Afin de juger du degré et de la valeur des apprentissages réalisés par les étudiants, la Conférence des présidents d’universités italiennes a mis en place, depuis 2008, des tests d’évaluation formative, à ne pas confondre avec l’examen d’état, qui lui permettent aussi d’optimiser ses stratégies et proposer des contenus et rythmes cohérents.

Dans les épreuves, ce 15 novembre, sur le diagnostic des maladies et comportements liés à proscrire, l’estimation du « pourcentage d’homosexuels dans la population ? ».

Soumis aux quelque 33 mille élèves et étudiants, la question a semé le trouble et la ministre de l’Éducation, Valeria Fedeli, a vivement réagi, atterrée que l’homosexualité, dépénalisée en 1890 en Italie et démédicalisée 100 ans plus tard par l’Organisation Mondiale de la Santé (OMS), puisse être encore évoquée comme une « pathologie », notamment dans le cadre d’une démarche évaluative en médecine et chirurgie.

« C’est incroyable, inacceptable », d’une « gravité sans précédent », a-t-elle insisté dans son communiqué, en réclamant des sanctions immédiates et l’élimination de cette question, qualifiée d’« honteuse », des modalités du processus.

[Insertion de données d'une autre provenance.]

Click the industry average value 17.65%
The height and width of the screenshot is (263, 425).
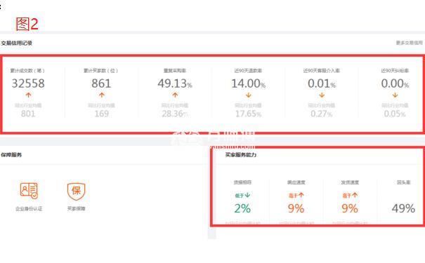(248, 114)
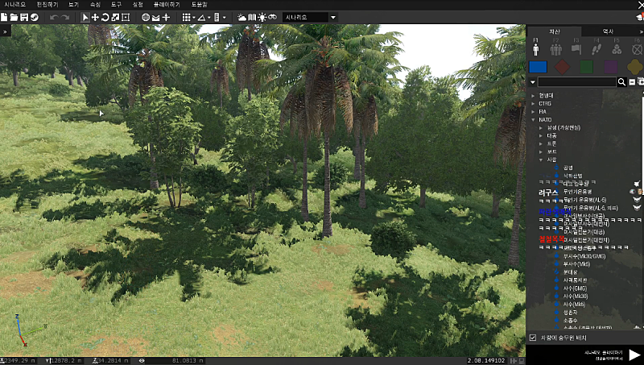Select the Rotate widget tool
Viewport: 644px width, 365px height.
coord(105,17)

Sur les réseaux, Marco Grimaldi, conseiller régional dans le Piémont de « Sinistra italiana » (« Gauche italienne »), et l’avocate et activiste LGBTQ Cathy La Torre, qui s’étaient les premiers indignés du questionnaire, ont rappelé que l’homosexualité était une « variante naturelle du comportement humain », position scientifique et médicale dominante, s’inquiétant de l’avenir du système de santé italien qui préfère « inculquer l’homophobie » plutôt que d’œuvrer à la création d’environnements d’apprentissage « respectueux » des identités et expressions de genre et orientions sexuelles.